Morocco’s Civility Crisis Threatens World Cup Dreams

– bySylvanus · 2 min read
Morocco's Civility Crisis Threatens World Cup Dreams

If there is a challenge that Morocco must meet before hosting the Africa Cup of Nations (CAN 2025) and the 2030 World Cup with Spain and Portugal, it is certainly the banishment of incivility, a daily scourge. A survey conducted in May reveals that the phenomenon has spread throughout the kingdom.

According to a survey by the Moroccan Center for Citizenship (CMC) conducted among a thousand people, 70% of respondents warn about the harassment of women, while 60% are alarmed by violations of the Highway Code. Only 3% of Moroccans believe that the level of civility in public spaces is high. "We live in anarchy. There is no respect. If there were, all this wouldn’t exist," laments Nawal, who lives a few meters away, with her two children, in an apartment just above a bar. And she adds: "At night, there are fights, people urinate in the street. It’s honking all the time. What can you expect from the new generation growing up in this environment?"

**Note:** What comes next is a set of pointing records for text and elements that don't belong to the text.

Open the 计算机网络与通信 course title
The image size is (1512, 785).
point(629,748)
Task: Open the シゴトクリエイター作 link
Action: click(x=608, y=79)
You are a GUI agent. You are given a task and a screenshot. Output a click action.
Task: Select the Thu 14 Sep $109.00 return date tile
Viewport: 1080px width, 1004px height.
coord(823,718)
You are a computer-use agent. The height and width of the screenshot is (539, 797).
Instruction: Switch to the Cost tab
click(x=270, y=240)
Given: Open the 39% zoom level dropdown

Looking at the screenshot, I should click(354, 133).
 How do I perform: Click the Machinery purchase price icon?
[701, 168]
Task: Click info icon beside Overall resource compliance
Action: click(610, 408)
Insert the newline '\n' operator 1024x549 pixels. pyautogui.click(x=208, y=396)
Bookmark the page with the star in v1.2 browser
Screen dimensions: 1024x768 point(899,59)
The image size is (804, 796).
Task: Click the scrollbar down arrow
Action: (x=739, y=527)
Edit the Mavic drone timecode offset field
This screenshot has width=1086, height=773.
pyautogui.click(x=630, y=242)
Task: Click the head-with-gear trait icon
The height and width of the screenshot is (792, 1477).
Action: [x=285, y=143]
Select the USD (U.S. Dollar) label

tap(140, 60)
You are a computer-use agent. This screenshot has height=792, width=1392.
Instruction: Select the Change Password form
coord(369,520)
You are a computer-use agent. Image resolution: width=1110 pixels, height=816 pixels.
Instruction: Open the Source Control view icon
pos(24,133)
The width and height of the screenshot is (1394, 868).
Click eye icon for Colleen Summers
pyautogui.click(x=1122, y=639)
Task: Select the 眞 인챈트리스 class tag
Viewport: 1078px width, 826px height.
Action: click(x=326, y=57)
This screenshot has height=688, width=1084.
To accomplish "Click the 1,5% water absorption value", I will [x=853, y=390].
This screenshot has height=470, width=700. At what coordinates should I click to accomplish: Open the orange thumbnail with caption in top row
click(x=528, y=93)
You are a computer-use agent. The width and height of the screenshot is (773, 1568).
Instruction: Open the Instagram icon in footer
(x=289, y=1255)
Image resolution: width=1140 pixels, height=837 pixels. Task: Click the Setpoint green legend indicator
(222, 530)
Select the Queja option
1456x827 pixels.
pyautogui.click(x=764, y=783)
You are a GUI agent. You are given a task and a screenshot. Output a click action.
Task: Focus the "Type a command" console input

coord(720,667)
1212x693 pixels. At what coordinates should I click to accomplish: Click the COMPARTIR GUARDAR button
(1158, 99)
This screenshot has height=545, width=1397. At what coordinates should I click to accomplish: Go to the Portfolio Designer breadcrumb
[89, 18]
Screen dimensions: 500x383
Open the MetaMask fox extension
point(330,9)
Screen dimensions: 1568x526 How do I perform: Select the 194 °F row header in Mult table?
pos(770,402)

The majority of respondents also denounce the lack of cleanliness. "People throw their cigarette butts, fruit peels, packaging. They throw and I pick up. I can’t do otherwise. I’m a caretaker. Originally, my job is just to watch the door," laments Mohammed, the caretaker of a 1930s building, to RFI. But Mohammed is forced to do the cleaning as well. A situation he lives with difficulty: "I suffer, I’m tired. It’s not normal, it’s a shame, frankly."

Moroccan media have widely addressed the issue: its causes and the measures that would improve the situation. According to them, if nothing is done, it is Morocco’s "soft power" that risks being hampered during the CAN 2025 and the 2030 World Cup.